• RECORD SET:
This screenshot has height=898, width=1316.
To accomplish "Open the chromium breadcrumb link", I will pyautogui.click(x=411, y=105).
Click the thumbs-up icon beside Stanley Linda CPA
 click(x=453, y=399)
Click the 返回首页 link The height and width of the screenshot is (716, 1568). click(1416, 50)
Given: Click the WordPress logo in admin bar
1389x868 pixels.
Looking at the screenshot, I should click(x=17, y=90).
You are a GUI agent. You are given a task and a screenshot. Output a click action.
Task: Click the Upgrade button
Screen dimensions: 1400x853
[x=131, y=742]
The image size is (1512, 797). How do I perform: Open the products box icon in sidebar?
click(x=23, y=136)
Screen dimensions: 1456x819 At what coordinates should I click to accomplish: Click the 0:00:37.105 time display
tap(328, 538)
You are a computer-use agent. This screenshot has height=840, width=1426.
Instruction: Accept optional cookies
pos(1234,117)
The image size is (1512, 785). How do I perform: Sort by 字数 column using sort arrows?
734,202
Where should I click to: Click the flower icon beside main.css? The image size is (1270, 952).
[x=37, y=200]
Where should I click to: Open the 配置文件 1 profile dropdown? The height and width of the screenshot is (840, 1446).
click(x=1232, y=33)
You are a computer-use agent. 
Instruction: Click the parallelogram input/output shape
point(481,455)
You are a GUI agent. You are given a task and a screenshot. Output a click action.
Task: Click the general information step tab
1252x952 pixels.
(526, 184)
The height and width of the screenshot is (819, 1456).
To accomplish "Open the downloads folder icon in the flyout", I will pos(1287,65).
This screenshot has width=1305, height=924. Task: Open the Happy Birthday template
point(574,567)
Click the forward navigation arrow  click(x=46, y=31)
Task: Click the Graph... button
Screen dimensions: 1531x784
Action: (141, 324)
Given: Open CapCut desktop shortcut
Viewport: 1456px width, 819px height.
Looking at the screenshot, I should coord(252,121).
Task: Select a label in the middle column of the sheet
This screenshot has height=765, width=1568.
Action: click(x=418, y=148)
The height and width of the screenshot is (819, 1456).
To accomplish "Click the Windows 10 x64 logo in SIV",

• EXERCISE:
Line by line, reproduce the data above exactly.

• RESPONSE TO THE EXERCISE:
This screenshot has height=898, width=1316.
To accomplish "Open the chromium breadcrumb link", I will pyautogui.click(x=411, y=105).
Click the thumbs-up icon beside Stanley Linda CPA
 click(x=453, y=399)
Click the 返回首页 link The height and width of the screenshot is (716, 1568). click(1416, 50)
Given: Click the WordPress logo in admin bar
1389x868 pixels.
Looking at the screenshot, I should click(x=17, y=90).
You are a GUI agent. You are given a task and a screenshot. Output a click action.
Task: Click the Upgrade button
Screen dimensions: 1400x853
[x=131, y=742]
The image size is (1512, 797). How do I perform: Open the products box icon in sidebar?
click(x=23, y=136)
Screen dimensions: 1456x819 At what coordinates should I click to accomplish: Click the 0:00:37.105 time display
tap(328, 538)
You are a computer-use agent. This screenshot has height=840, width=1426.
Instruction: Accept optional cookies
pos(1234,117)
The image size is (1512, 785). How do I perform: Sort by 字数 column using sort arrows?
734,202
Where should I click to: Click the flower icon beside main.css? The image size is (1270, 952).
[x=37, y=200]
Where should I click to: Open the 配置文件 1 profile dropdown? The height and width of the screenshot is (840, 1446).
click(x=1232, y=33)
You are a computer-use agent. 
Instruction: Click the parallelogram input/output shape
point(481,455)
You are a GUI agent. You are given a task and a screenshot. Output a click action.
Task: Click the general information step tab
1252x952 pixels.
(526, 184)
The height and width of the screenshot is (819, 1456).
To accomplish "Open the downloads folder icon in the flyout", I will pos(1287,65).
This screenshot has width=1305, height=924. Task: Open the Happy Birthday template
point(574,567)
Click the forward navigation arrow  click(x=46, y=31)
Task: Click the Graph... button
Screen dimensions: 1531x784
Action: (141, 324)
Given: Open CapCut desktop shortcut
Viewport: 1456px width, 819px height.
Looking at the screenshot, I should coord(252,121).
Task: Select a label in the middle column of the sheet
This screenshot has height=765, width=1568.
Action: click(x=418, y=148)
The height and width of the screenshot is (819, 1456).
To accomplish "Click the Windows 10 x64 logo in SIV",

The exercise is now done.